UniCredit S.p.A gained 2.24%, with BNP Paribas (+4.57%), Commerzbank (+4.78%), and Deutsche Bank (+1.83%) all seeing strong gains in the week. It could have been a far better week had it not been for a pullback on Thursday.
Across the auto sector. Volkswagen, Daimler, and BMW ended the week on a high. VW gained 5.89%, with Daimler and BMW up by 4.73% and 2.86%
Another rise in crude oil prices through the week, coupled with a pickup in risk appetite failed to support the Loonie. The Loonie ended the week down 0.51% against the Greenback. A dovish BoC Business Outlook Survey offset better than expected inflation, trade, and retail sales figures.
The Japanese Yen rose by 0.04% against the Greenback on Friday to end the up 0.09% to ¥111.92.
For the Aussie Dollar and Kiwi Dollar, it was a week in the red.
The Aussie Dollar fell by 0.29%, with the Kiwi Dollar sliding by 1.17%.
For the Kiwi Dollar, 1st quarter inflation figures did the damage. The annual rate of inflation came in at 1.5% for the 1st quarter, falling well short of a forecasted 1.7% and 4th quarter 1.9%.
The softer inflation figures raised the prospects of a near-term rate cut by the RBNZ.
Economic data out of Australia included March employment and business confidence figures. A pickup in the unemployment rate came from a rise in the participation rate, leaving the employment change figures to provide support on Thursday. The Aussie Dollar was unable to close out Thursday in the green, however, with business confidence taking a turn for the worst.
From elsewhere, better than expected economic data out of China also limited the downside for the Aussie Dollar.

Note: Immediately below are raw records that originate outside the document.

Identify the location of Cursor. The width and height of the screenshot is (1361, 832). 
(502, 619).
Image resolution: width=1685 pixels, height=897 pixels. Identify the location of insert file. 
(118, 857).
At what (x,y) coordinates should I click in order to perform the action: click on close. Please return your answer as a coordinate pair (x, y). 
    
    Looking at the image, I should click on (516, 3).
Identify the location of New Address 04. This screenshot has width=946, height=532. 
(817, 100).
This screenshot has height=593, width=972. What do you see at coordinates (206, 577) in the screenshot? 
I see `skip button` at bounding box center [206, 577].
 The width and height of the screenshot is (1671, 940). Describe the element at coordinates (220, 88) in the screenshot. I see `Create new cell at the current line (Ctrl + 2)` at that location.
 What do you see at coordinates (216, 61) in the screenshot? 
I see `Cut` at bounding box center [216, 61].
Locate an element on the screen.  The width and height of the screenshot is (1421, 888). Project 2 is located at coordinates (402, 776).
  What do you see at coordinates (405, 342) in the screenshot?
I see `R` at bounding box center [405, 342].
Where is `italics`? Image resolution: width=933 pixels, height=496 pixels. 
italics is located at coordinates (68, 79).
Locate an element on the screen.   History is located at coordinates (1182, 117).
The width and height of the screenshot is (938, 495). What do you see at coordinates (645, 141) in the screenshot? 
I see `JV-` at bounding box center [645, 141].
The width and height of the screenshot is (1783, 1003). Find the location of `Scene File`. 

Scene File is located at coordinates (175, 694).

Outside of the numbers, the RBA released the monetary policy meeting minutes earlier in the week. While dovish, improving labor market conditions will need to deliver a pickup in wage growth to give the RBA breathing room. Tepid wage growth has raised concerns over the consumption outlook, which will ultimately be key to whether the RBA would need to cut rates to ease pressures on households straddled with debt.